***** PROVIDED RECORDS *****

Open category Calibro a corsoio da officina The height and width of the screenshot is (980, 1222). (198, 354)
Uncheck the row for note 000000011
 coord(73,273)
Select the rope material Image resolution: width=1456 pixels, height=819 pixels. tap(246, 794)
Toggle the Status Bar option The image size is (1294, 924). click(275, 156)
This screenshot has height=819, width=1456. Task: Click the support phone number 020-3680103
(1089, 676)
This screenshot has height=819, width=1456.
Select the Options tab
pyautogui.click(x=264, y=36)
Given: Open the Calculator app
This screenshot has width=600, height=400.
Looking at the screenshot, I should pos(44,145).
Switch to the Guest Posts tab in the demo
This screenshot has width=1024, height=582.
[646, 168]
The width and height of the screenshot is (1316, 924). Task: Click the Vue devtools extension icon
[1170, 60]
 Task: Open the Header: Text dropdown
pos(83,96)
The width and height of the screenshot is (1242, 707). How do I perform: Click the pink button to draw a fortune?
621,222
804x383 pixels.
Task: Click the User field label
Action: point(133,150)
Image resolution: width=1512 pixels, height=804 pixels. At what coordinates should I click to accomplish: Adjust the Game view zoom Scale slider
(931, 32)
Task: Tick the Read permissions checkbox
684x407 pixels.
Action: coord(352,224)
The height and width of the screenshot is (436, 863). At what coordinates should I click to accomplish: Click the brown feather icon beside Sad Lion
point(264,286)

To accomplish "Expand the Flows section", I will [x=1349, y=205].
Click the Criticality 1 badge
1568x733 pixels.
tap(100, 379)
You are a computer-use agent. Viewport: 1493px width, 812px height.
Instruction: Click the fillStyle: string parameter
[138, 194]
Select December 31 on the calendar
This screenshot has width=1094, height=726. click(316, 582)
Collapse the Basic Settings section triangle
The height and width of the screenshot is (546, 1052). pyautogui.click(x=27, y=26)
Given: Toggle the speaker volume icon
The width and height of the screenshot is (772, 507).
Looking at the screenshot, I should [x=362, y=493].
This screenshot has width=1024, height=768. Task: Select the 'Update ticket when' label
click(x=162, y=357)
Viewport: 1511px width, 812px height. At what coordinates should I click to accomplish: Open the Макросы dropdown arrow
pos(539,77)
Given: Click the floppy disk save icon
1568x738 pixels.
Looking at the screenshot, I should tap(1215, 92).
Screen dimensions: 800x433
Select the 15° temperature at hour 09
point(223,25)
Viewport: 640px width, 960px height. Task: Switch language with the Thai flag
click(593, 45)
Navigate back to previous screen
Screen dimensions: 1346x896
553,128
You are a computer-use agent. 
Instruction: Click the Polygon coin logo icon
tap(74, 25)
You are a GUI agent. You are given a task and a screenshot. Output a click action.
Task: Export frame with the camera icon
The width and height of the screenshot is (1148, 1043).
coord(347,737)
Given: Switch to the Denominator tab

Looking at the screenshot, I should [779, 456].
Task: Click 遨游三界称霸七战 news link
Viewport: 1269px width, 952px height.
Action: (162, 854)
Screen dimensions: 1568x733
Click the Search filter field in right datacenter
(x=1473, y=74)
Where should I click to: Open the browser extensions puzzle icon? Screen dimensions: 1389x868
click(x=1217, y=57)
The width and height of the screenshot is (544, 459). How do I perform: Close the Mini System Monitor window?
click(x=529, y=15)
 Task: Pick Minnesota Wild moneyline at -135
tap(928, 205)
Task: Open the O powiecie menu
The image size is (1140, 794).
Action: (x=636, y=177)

*****

» WRITTEN PROBLEM: Copy all of the records above exactly as they appear, line for line.

» WORKED ANSWER:
Open category Calibro a corsoio da officina The height and width of the screenshot is (980, 1222). (198, 354)
Uncheck the row for note 000000011
 coord(73,273)
Select the rope material Image resolution: width=1456 pixels, height=819 pixels. tap(246, 794)
Toggle the Status Bar option The image size is (1294, 924). click(275, 156)
This screenshot has height=819, width=1456. Task: Click the support phone number 020-3680103
(1089, 676)
This screenshot has height=819, width=1456.
Select the Options tab
pyautogui.click(x=264, y=36)
Given: Open the Calculator app
This screenshot has width=600, height=400.
Looking at the screenshot, I should pos(44,145).
Switch to the Guest Posts tab in the demo
This screenshot has width=1024, height=582.
[646, 168]
The width and height of the screenshot is (1316, 924). Task: Click the Vue devtools extension icon
[1170, 60]
 Task: Open the Header: Text dropdown
pos(83,96)
The width and height of the screenshot is (1242, 707). How do I perform: Click the pink button to draw a fortune?
621,222
804x383 pixels.
Task: Click the User field label
Action: point(133,150)
Image resolution: width=1512 pixels, height=804 pixels. At what coordinates should I click to accomplish: Adjust the Game view zoom Scale slider
(931, 32)
Task: Tick the Read permissions checkbox
684x407 pixels.
Action: coord(352,224)
The height and width of the screenshot is (436, 863). At what coordinates should I click to accomplish: Click the brown feather icon beside Sad Lion
point(264,286)

To accomplish "Expand the Flows section", I will [x=1349, y=205].
Click the Criticality 1 badge
1568x733 pixels.
tap(100, 379)
You are a computer-use agent. Viewport: 1493px width, 812px height.
Instruction: Click the fillStyle: string parameter
[138, 194]
Select December 31 on the calendar
This screenshot has width=1094, height=726. click(316, 582)
Collapse the Basic Settings section triangle
The height and width of the screenshot is (546, 1052). pyautogui.click(x=27, y=26)
Given: Toggle the speaker volume icon
The width and height of the screenshot is (772, 507).
Looking at the screenshot, I should [x=362, y=493].
This screenshot has width=1024, height=768. Task: Select the 'Update ticket when' label
click(x=162, y=357)
Viewport: 1511px width, 812px height. At what coordinates should I click to accomplish: Open the Макросы dropdown arrow
pos(539,77)
Given: Click the floppy disk save icon
1568x738 pixels.
Looking at the screenshot, I should tap(1215, 92).
Screen dimensions: 800x433
Select the 15° temperature at hour 09
point(223,25)
Viewport: 640px width, 960px height. Task: Switch language with the Thai flag
click(593, 45)
Navigate back to previous screen
Screen dimensions: 1346x896
553,128
You are a computer-use agent. 
Instruction: Click the Polygon coin logo icon
tap(74, 25)
You are a GUI agent. You are given a task and a screenshot. Output a click action.
Task: Export frame with the camera icon
The width and height of the screenshot is (1148, 1043).
coord(347,737)
Given: Switch to the Denominator tab

Looking at the screenshot, I should [779, 456].
Task: Click 遨游三界称霸七战 news link
Viewport: 1269px width, 952px height.
Action: (162, 854)
Screen dimensions: 1568x733
Click the Search filter field in right datacenter
(x=1473, y=74)
Where should I click to: Open the browser extensions puzzle icon? Screen dimensions: 1389x868
click(x=1217, y=57)
The width and height of the screenshot is (544, 459). How do I perform: Close the Mini System Monitor window?
click(x=529, y=15)
 Task: Pick Minnesota Wild moneyline at -135
tap(928, 205)
Task: Open the O powiecie menu
The image size is (1140, 794).
Action: (x=636, y=177)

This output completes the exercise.